Of course, the matter may be as simple as that of a narrow private interest being indifferent to the general welfare. Implementing the rule, Quinn wrote, "will irreparably injure the coal mining industry, coal mining workers, and coal mining communities" and "has no purpose other than to reduce the use of coal for electric generation as a means of reducing power sector [carbon dioxide] emissions."[8] The harm to the coal-mining industry in terms of lost revenue was Quinn’s real concern. That the human race could stand in the balance in just a few generations makes the sordid nature of the industry’s self-interest transparent. In fact, the increased demand for electricity for air-conditioning could mean that the mining industry had a financial stake in global warming even though in just a few generations demand for electricity decreases due to more climate-related deaths. 

James Jansen and his colleagues warned that if carbon emissions were not cut soon, the social disruption and dire economic consequences of the sea-level rise along could be devastating. “It is not difficult to imagine,” the scientists wrote, “that conflicts arising from forced migrations and economic collapse might make the planet ungovernable, threatening the fabric of civilization.”[9] That such a prospect was rendered realistic given the clear signs of global warming already extant makes the narrow focus of the coal executives even more astonishing. To be sure, business and societal norms and perspectives can be expected to differ, and even clash, for business is but one component of society. For a part to seek to maximize its own gain at the expense of the continued viability of the whole in the foreseeable future renders the strategy highly unethical, not to mention problematic from the standpoint of society. The latter arguably has an ethical right—obligation even—to constrain the maximizing tendency of the hypertrophic part.

Beyond business and society, human nature itself, particularly in its preoccupation with instant gratification even at the risk of self-preservation in the long term, can explain why such a genetically-successful species could also be that species that alters its ecosystems to the extent that the species itself goes extinct. The force of reason pales in comparison with selfishness. On August 3, 2015, the generation that could grasp the actuality of climate change was both doing something about it and putting up obstacles. Human nature was on full display. The question is whether such nature is compatible with its own survival.

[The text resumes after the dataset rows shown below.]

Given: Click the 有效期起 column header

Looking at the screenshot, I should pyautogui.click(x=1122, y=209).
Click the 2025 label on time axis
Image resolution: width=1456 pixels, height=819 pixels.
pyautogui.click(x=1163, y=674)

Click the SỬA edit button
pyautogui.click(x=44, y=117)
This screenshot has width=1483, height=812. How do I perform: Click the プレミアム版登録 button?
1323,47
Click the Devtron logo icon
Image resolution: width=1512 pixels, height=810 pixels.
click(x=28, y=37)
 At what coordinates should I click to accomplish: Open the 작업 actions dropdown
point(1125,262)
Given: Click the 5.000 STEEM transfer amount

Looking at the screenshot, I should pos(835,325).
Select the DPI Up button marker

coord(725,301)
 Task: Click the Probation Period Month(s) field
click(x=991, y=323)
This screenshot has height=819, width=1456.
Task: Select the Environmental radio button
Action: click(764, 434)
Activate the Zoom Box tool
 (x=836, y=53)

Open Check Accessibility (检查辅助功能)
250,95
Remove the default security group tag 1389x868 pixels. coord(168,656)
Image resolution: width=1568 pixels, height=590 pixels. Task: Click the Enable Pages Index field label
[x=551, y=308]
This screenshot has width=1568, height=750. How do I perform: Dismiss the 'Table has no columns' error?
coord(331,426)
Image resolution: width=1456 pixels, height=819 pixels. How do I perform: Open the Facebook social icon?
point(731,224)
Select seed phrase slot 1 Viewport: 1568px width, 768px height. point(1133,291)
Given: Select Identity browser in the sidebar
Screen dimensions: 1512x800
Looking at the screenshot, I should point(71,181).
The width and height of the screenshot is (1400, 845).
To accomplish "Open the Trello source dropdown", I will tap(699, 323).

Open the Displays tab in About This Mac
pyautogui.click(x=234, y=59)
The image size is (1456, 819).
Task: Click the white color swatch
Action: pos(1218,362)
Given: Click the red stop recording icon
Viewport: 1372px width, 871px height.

[1] Kate Sheppard, “Obama On Climate Rules: ‘This Is Our Moment To Get This Right’,” The Huffington Post, August 3, 2015.
[2] Nick Visser, “World’s Glaciers Melting At Fastest Rate Since Record-Keeping Began,” The Worden Report, August 3, 2015.
[3] Eric Holthaus, “The Point of No Return: Climate Change Nightmares Are Already Here,” Rolling Stones, August 5, 2015.
[4] Ibid.
[5] Kate Sheppard, “Coal Interests Prepare To Challenge Obama’s Power Plant Rules,” The Worde Report, August 3, 2015.
[6] Nick Visser, "It's Official, July Was Earth's Hottest Month on Record," The Huffington Post, August 20, 2015.
[7] Sheppard, "Coal Interests."
[8] Ibid.
[9] Holthaus, “The Point of No Return.”